Ausprägungen und technische Einbindung
Zentrale Granulattrocknungsanlagen unterscheiden sich unter anderem in der Anzahl der versorgten Materialien, in der Trennung oder Zusammenführung von Materialkreisen sowie in der Art der Einbindung in Förder- und Dosiersysteme. Anlagen können für konstante Standardmaterialien oder für häufige Materialwechsel ausgelegt sein. In der Praxis sind Themen wie Restmaterialvermeidung, saubere Leitungsführung, Chargentrennung und die Abstimmung mit Saugförderanlagen oder Dosieranlagen relevant. Auch die Steuerung der Materialzuordnung und die Nachvollziehbarkeit der Versorgung gehören zum Leistungsumfang solcher Systeme.

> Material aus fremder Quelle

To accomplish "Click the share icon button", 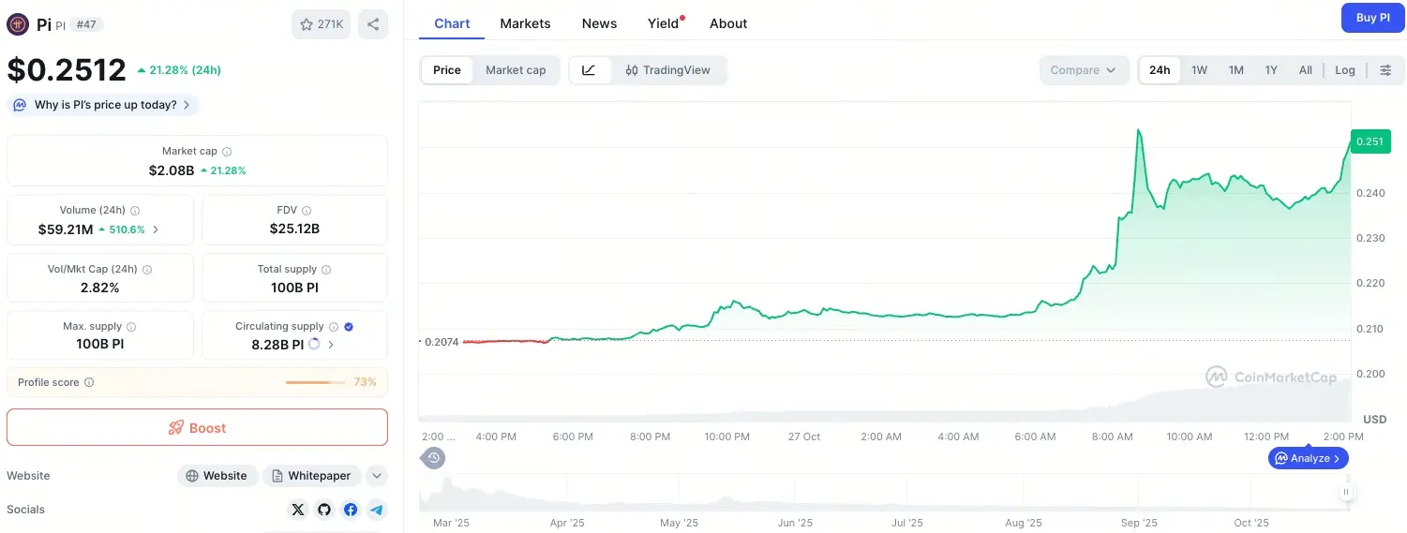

Abgrenzung zu Granulatförderung und anderen Transportlösungen
Zentrale Granulattrocknungsanlagen sind nicht mit zentralen Granulatförderanlagen gleichzusetzen. Die Förderung transportiert Material zwischen Lager, Trocknung und Maschine, während die Trocknungsanlage die Materialkonditionierung übernimmt. Gegenüber mechanischen oder pneumatischen Förderanlagen liegt der Schwerpunkt daher nicht auf dem Transport, sondern auf der definierten Aufbereitung des Granulats vor dem Prozess. Auch von Dosieranlagen unterscheiden sie sich klar: Dosiersysteme regeln Mengenverhältnisse, zentrale Trocknungsanlagen regeln den Trocknungszustand des Materials.